New ASTP/ONC final rule updates criteria for ePA and Real-Time Prescription Benefit Checks
The Assistant Secretary for Technology Policy/Office of the National Coordinator for Health Information Technology (ASTP/ONC) finalized the Health Data, Technology, and Interoperability: Electronic Prescribing, Real Time Prescription Benefit and Electronic Prior Authorization (HTI-4) Final Rule last week that adds several new certification criteria and related standards to the ONC Health IT Certification Program for electronic prior authorization (ePA), Real-Time Prescription Benefit Checks and e-prescribing. The AMA has been engaging with ASTP/ONC on these issues for quite some time.

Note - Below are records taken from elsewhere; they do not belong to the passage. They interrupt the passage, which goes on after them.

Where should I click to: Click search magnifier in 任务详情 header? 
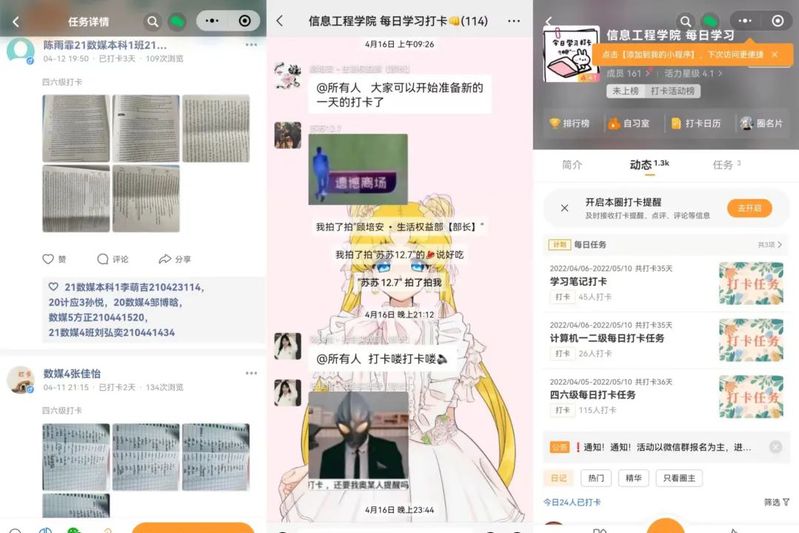(152, 21)
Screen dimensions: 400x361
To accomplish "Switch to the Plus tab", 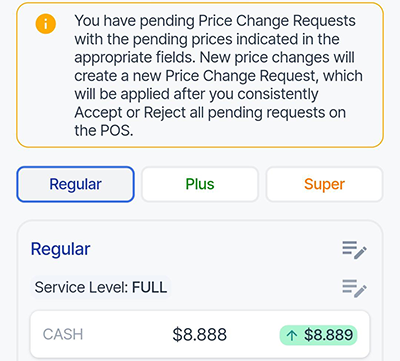I will click(x=200, y=184).

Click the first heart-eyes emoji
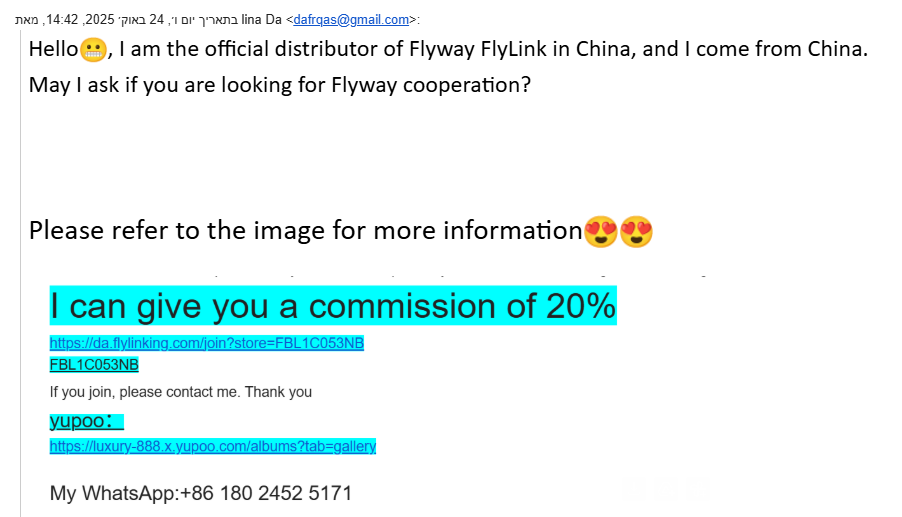[600, 232]
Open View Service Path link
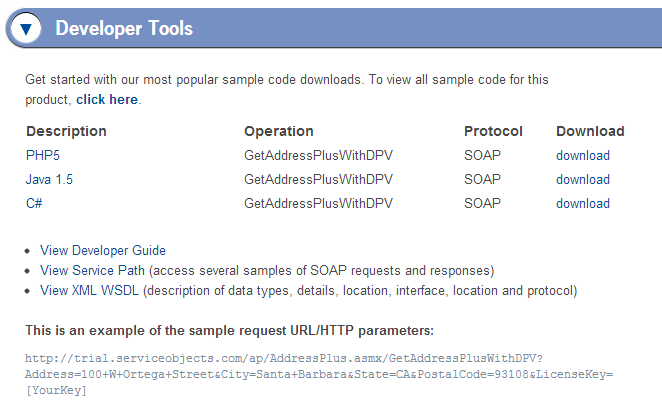This screenshot has height=414, width=662. coord(92,271)
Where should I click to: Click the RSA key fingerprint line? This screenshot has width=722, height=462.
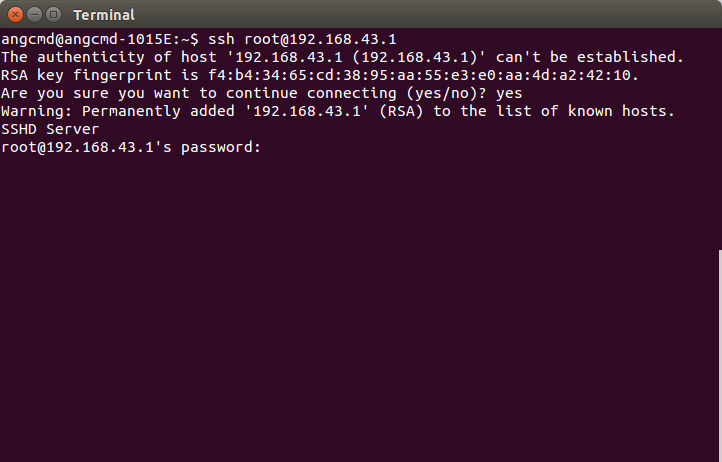(320, 75)
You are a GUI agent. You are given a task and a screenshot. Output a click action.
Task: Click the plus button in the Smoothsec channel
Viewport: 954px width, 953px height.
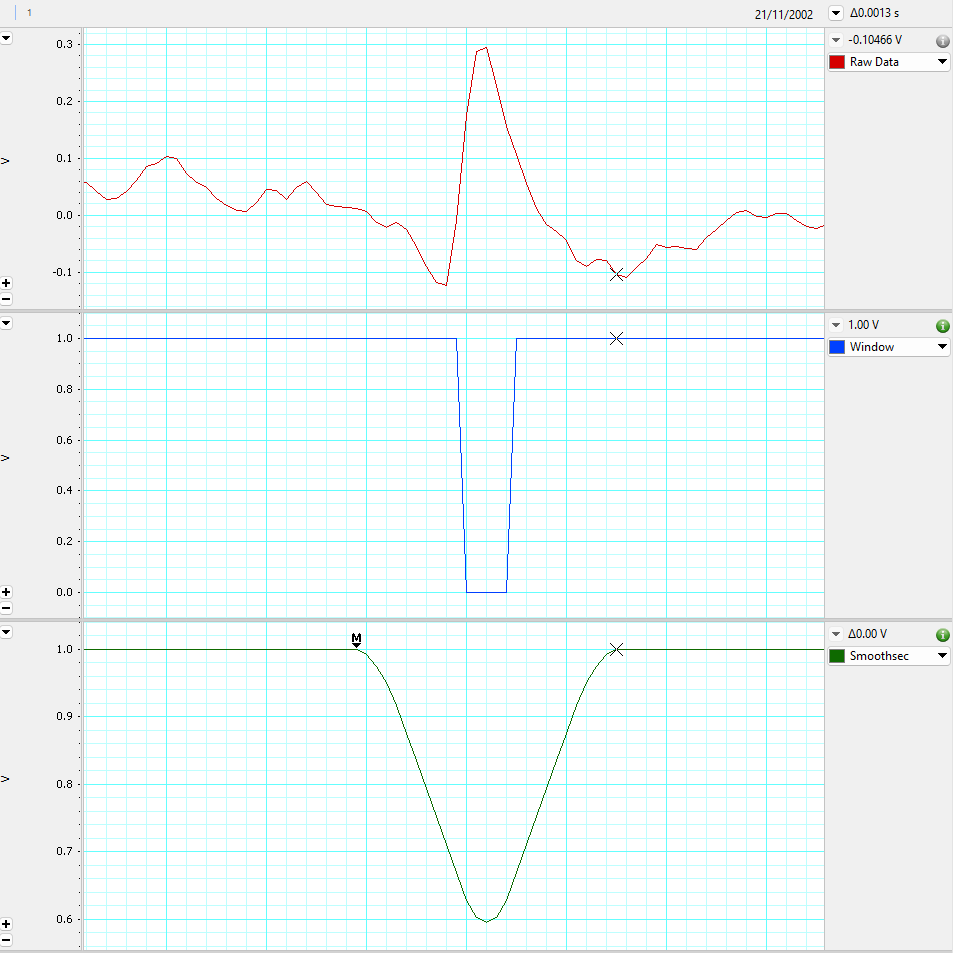[x=6, y=925]

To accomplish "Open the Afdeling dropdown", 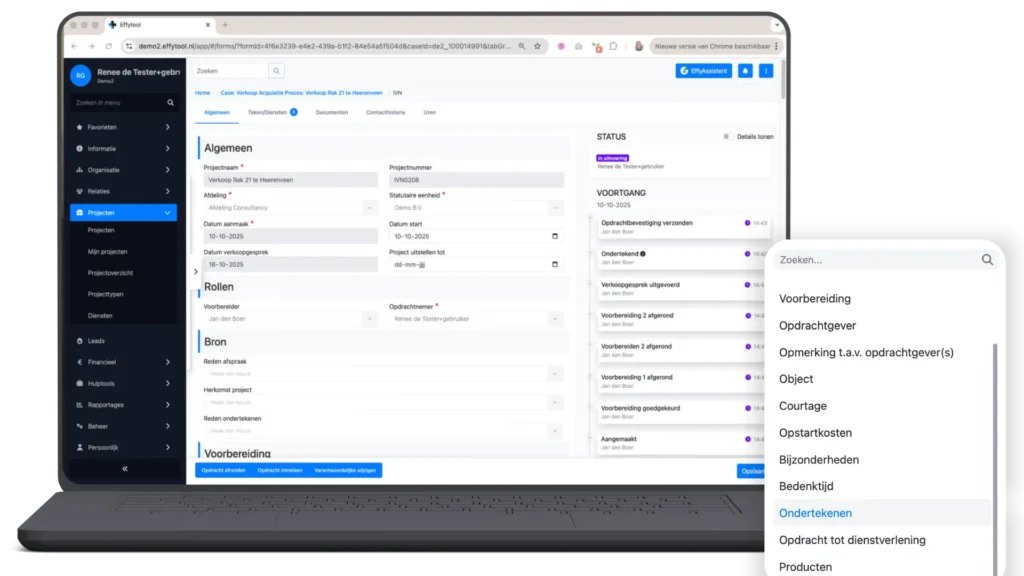I will (290, 208).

ASTP/ONC adopted new certification criteria to support standardized, electronic capabilities and functionalities for ePA. These new rules represent a significant step forward in achieving real-time communication between physicians and payers to streamline systems toward better interoperability—and, most importantly, ensure timely patient care.
Under the new rules, physicians will be able to use their certified health IT systems to request information from payers about coverage requirements, navigate and assemble the information needed to support a PA request, submit that request directly from their systems, and monitor the status of that request. In a Sept. 2024 comment letter (PDF) on these proposed provisions, the AMA voiced strong support for updating these certification criteria and increasing the ability to meet the prior authorization application programming interface (API) requirements from the 2024 CMS Interoperability and Prior Authorization Final Rule.
The AMA also supported other proposed changes that were made final in this rule, including enabling prescriber access to prescription benefit information at the point of care. In addition, the e-prescribing certification criterion now incorporates an improved version of the National Council for Prescription Drug Programs (NCPDP) SCRIPT standard and supports functionality for ePA of prescriptions. The AMA advocated for increasing physician access to these high-value functionalities to address well-known transparency issues and administrative burdens related to drug prescribing and PA.